# Quick Start

This notebook demonstrates how to use MARO's reinforcement learning (RL) toolkit to solve the container inventory management ([CIM](https://maro.readthedocs.io/en/latest/scenarios/container_inventory_management.html)) problem. It is formalized as a multi-agent reinforcement learning problem, where each port acts as a decision agent. The agents take actions independently, e.g., loading containers to vessels or discharging containers from vessels.   

## [State Shaper](https://maro.readthedocs.io/en/latest/key_components/rl_toolkit.html#shapers)

State shaper converts the environment observation to the model input state which includes temporal and spatial information. For this scenario, the model input state includes: 

- Temporal information, including the past week's information of ports and vessels, such as shortage on port and remaining space on vessel. 

- Spatial information, it including the related downstream port features.    

In [None]:
import numpy as np
from maro.rl import StateShaper


PORT_ATTRIBUTES = ["empty", "full", "on_shipper", "on_consignee", "booking", "shortage", "fulfillment"]
VESSEL_ATTRIBUTES = ["empty", "full", "remaining_space"]
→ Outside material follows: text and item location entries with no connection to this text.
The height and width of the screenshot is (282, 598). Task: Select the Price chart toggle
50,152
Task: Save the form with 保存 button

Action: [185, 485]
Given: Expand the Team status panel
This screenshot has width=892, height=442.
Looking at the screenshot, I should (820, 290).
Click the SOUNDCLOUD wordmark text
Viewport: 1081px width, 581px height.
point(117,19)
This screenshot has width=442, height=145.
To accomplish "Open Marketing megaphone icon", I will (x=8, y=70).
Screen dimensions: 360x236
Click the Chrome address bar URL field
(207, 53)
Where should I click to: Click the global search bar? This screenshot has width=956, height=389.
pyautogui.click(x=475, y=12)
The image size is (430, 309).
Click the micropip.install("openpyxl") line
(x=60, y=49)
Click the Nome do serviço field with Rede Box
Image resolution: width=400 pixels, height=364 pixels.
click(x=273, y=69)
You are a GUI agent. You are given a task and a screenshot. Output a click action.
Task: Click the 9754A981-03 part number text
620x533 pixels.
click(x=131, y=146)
class CIMStateShaper(StateShaper):
    def __init__(self, *, look_back, max_ports_downstream):
        super().__init__()
        self._look_back = look_back
        self._max_ports_downstream = max_ports_downstream
        self._dim = (look_back + 1) * (max_ports_downstream + 1) * len(PORT_ATTRIBUTES) + len(VESSEL_ATTRIBUTES)
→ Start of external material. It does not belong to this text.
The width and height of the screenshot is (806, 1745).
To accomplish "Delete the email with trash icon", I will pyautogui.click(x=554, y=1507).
    def __call__(self, decision_event, snapshot_list):
        tick, port_idx, vessel_idx = decision_event.tick, decision_event.port_idx, decision_event.vessel_idx
        ticks = [tick - rt for rt in range(self._look_back - 1)]
        future_port_idx_list = snapshot_list["vessels"][tick: vessel_idx: 'future_stop_list'].astype('int')
        port_features = snapshot_list["ports"][ticks: [port_idx] + list(future_port_idx_list): PORT_ATTRIBUTES]
        vessel_features = snapshot_list["vessels"][tick: vessel_idx: VESSEL_ATTRIBUTES]
        state = np.concatenate((port_features, vessel_features))
        return str(port_idx), state

    @property
    def dim(self):
        return self._dim
    
# Create a state shaper
state_shaper = CIMStateShaper(look_back=7, max_ports_downstream=2)

## [Action Shaper](https://maro.readthedocs.io/en/latest/key_components/rl_toolkit.html#shapers)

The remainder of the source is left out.